I believe continuously monitoring code quality is also a good way of honoring "The Boy Scout Rule" (Clean Code, chapter 1) - leaving the code in a better state than when you found it. Or at least not in worse shape!

What is SonarQube?

SonarQube is a tool that runs multiple quality inspection software on your code and monitors changes in them over time. It can run a whole range of software - anything from static code analysis and checking code coverage to vunerability checks and complexity analysis. It uses quality tools specific for each language such as FindBugs, PMD, Checkstyle and JaCoCo for Java. It’s all packaged in a nice monitoring overview with possibility to drill down to code level and see the issues line by line. It also contains the rationale for each rule so you can choose to ignore them or not, and you can of course add your own inspections if you’d like to.

What SonarQube is

Getting started

You can either download SonarQube or use it via Docker and you have a choice between LTS and latest version. For a local install, I’d use the latest version but for a CI install you might want to opt for the LTS version depending on your needs. For more details about the differences, see this official blog post.

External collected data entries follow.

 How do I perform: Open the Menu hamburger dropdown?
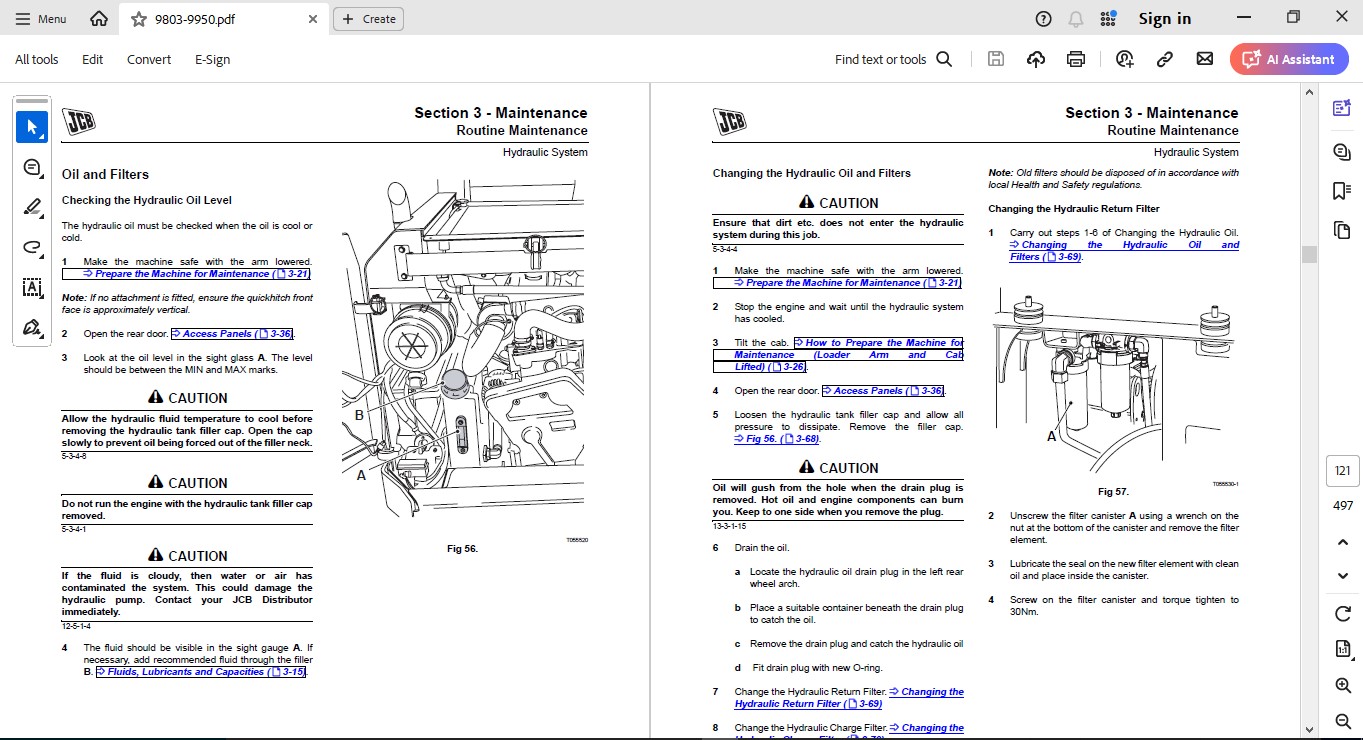[41, 19]
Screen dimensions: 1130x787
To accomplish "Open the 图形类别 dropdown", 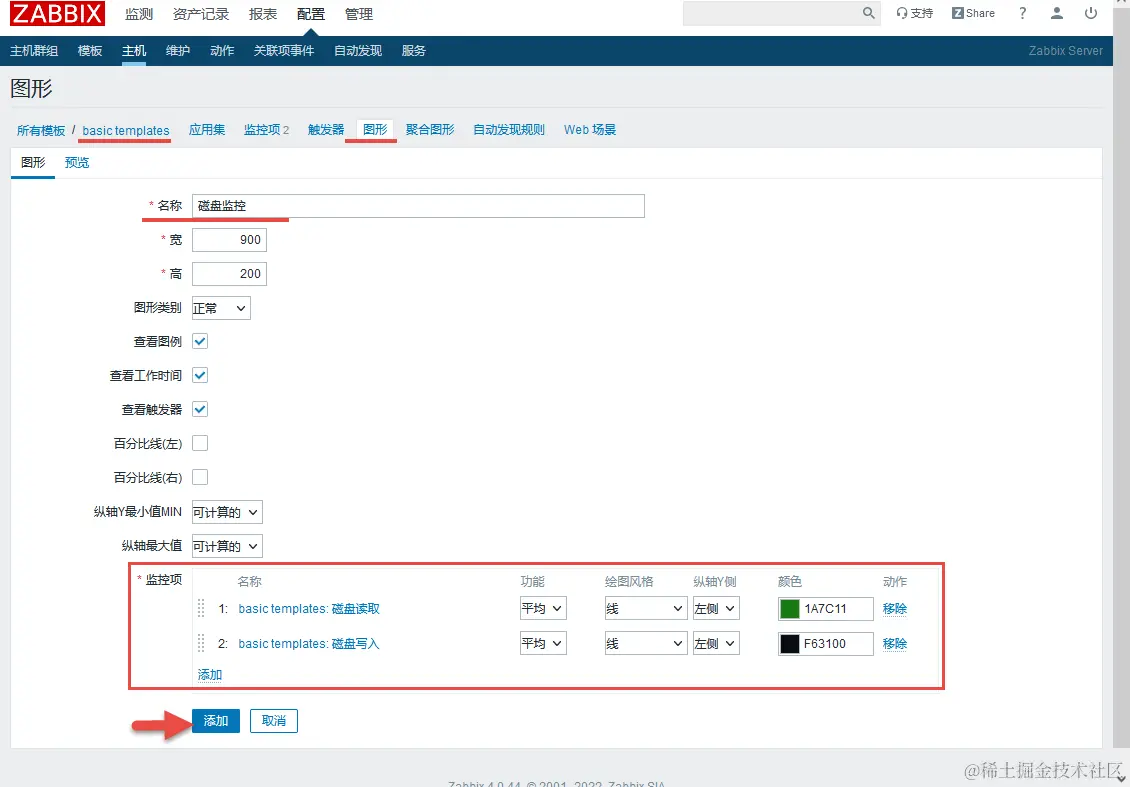I will click(x=220, y=307).
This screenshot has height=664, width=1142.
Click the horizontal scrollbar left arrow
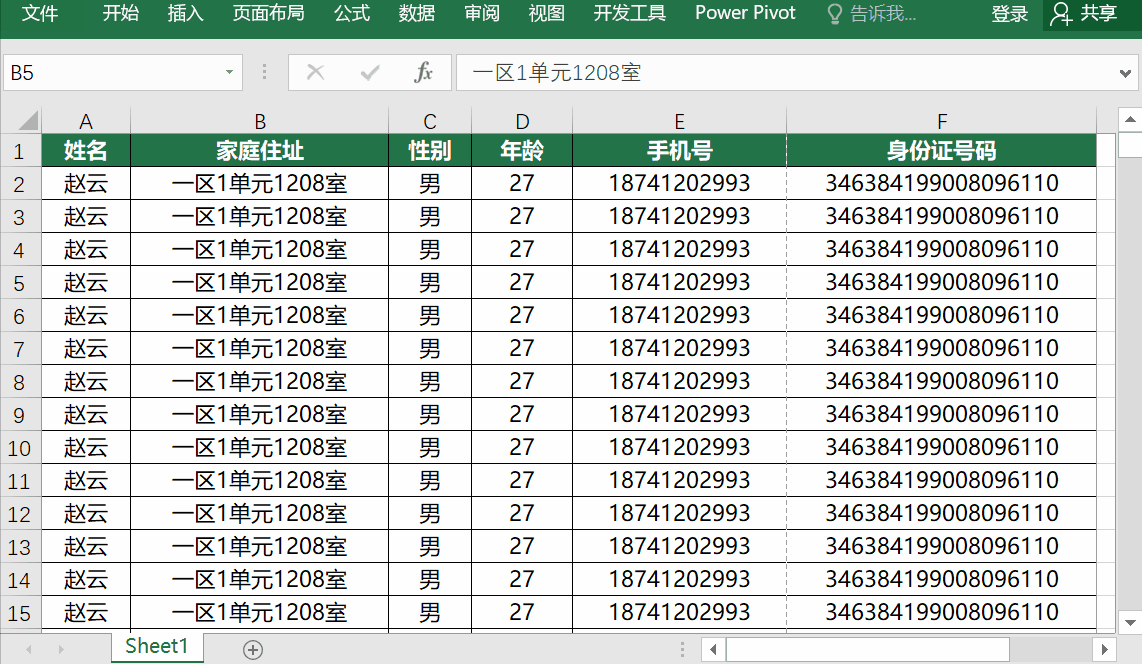click(712, 649)
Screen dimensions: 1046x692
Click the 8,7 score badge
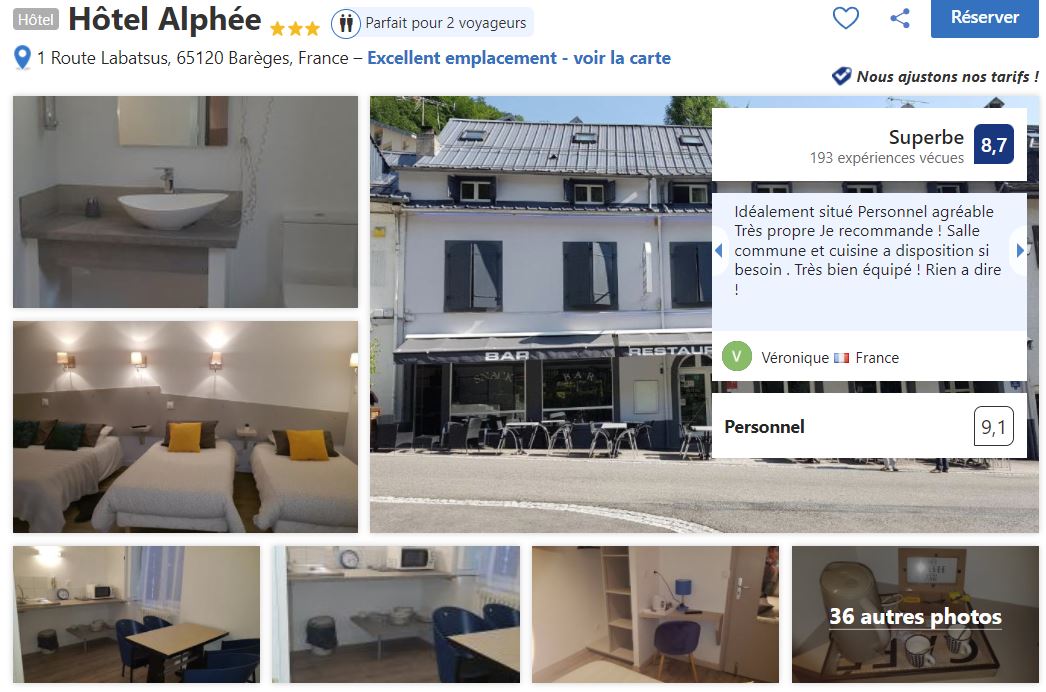click(993, 144)
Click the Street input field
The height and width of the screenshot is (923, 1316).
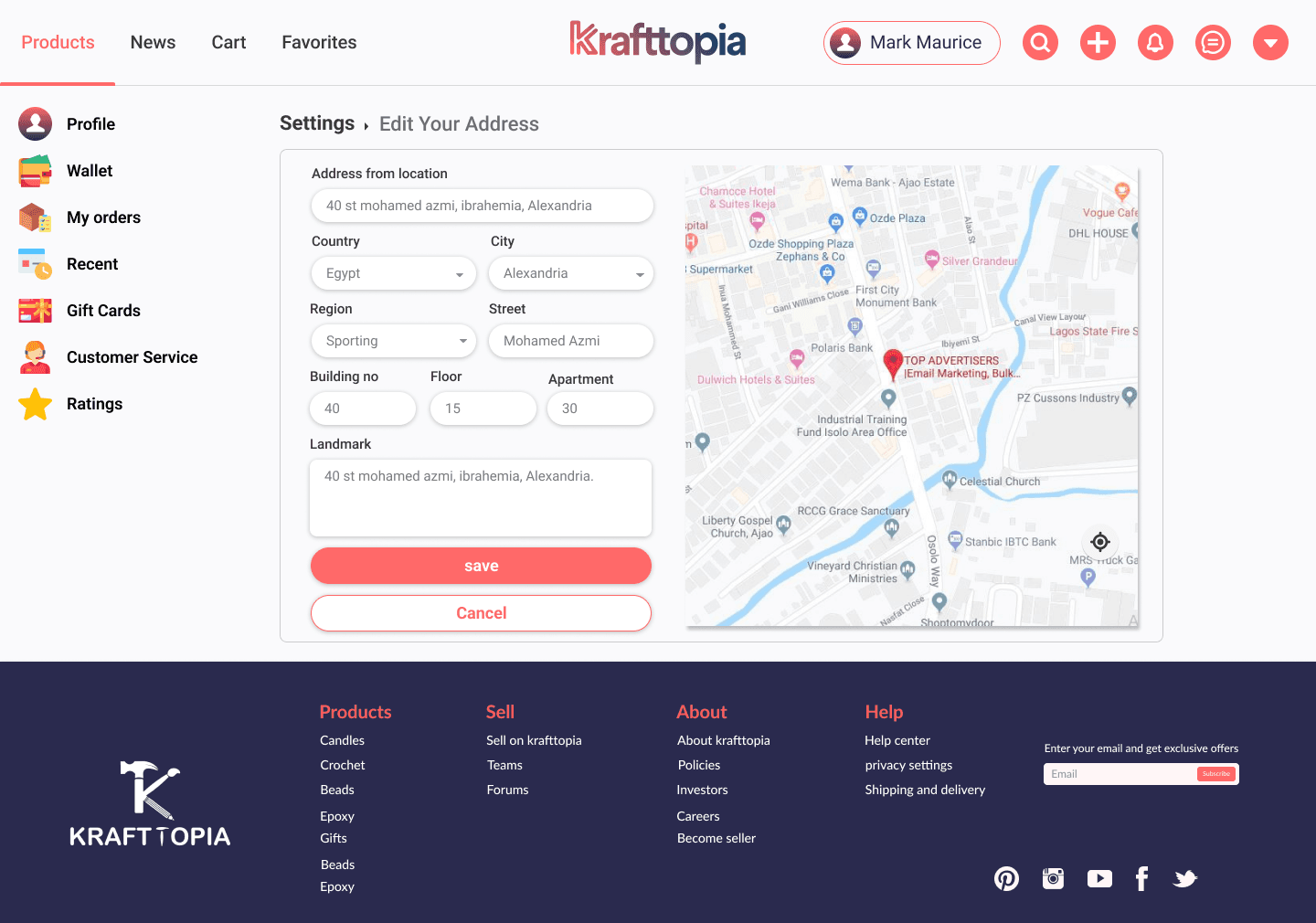coord(571,341)
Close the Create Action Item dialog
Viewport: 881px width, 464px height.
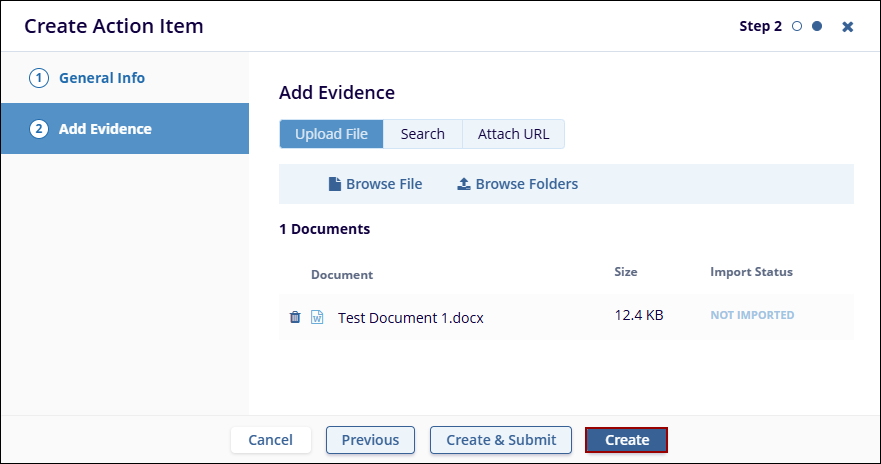[848, 27]
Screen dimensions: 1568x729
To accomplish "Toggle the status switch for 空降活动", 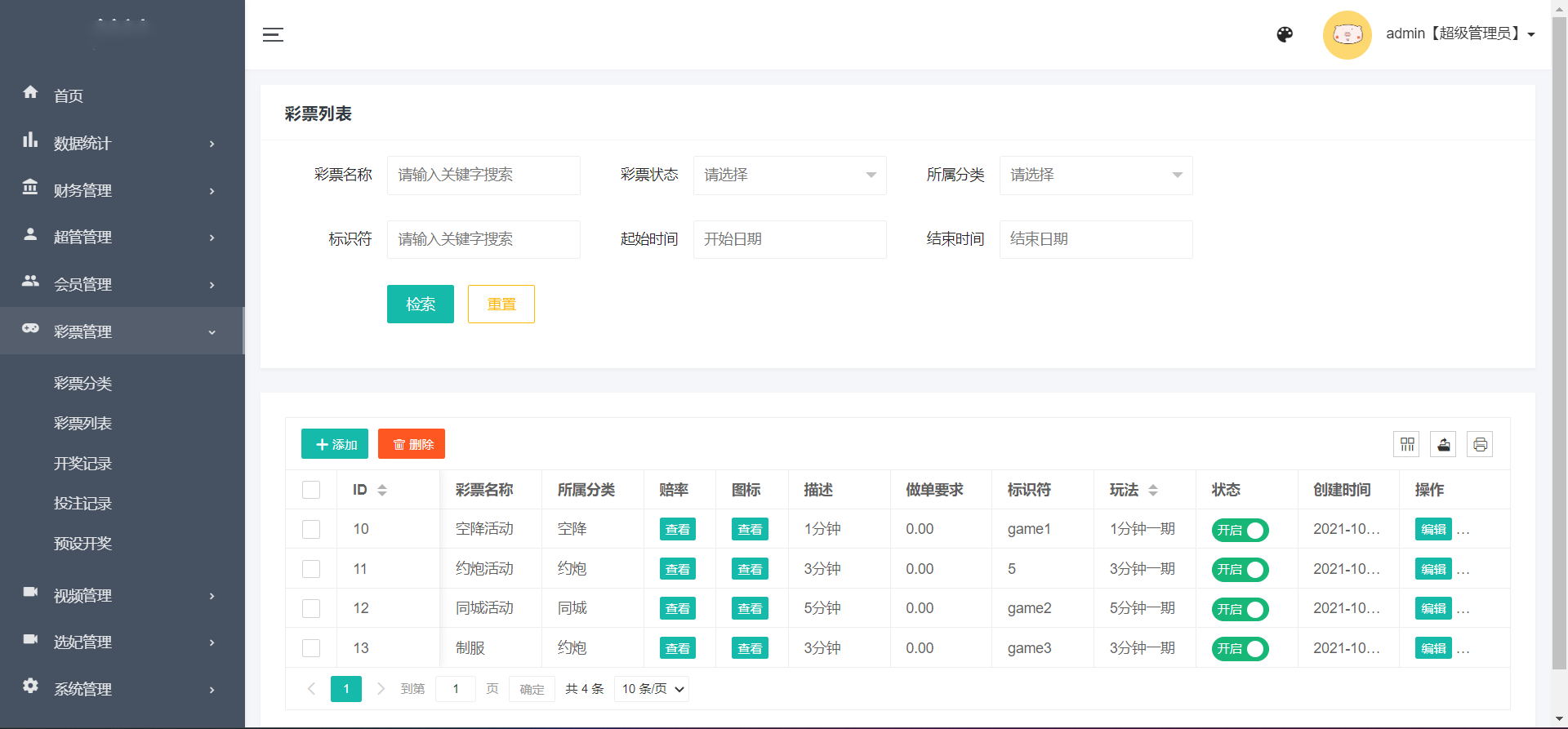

My suggestion would be to try it out locally first, on your own machine using the hooks provided for your build system to get a feel for the software and what you like and don’t like before suggesting it for your entire team or organization. That way you can see what works for you and what don’t before needing acceptance from anyone else - and it should still provide value even if it’s just for you personally.

Once your SonarQube server is up and running, you can access it on http://localhost:9000/. It’s preconfigured with some default inspections, depending on the language used in your code, and can be run out of the box.

In order for it to show anything, you’ll have to analyze a project. You can use the official documentation to create hooks for running SonarQube for e.g. Maven, Gradle and Jenkins. Run it, and you should have something to look at!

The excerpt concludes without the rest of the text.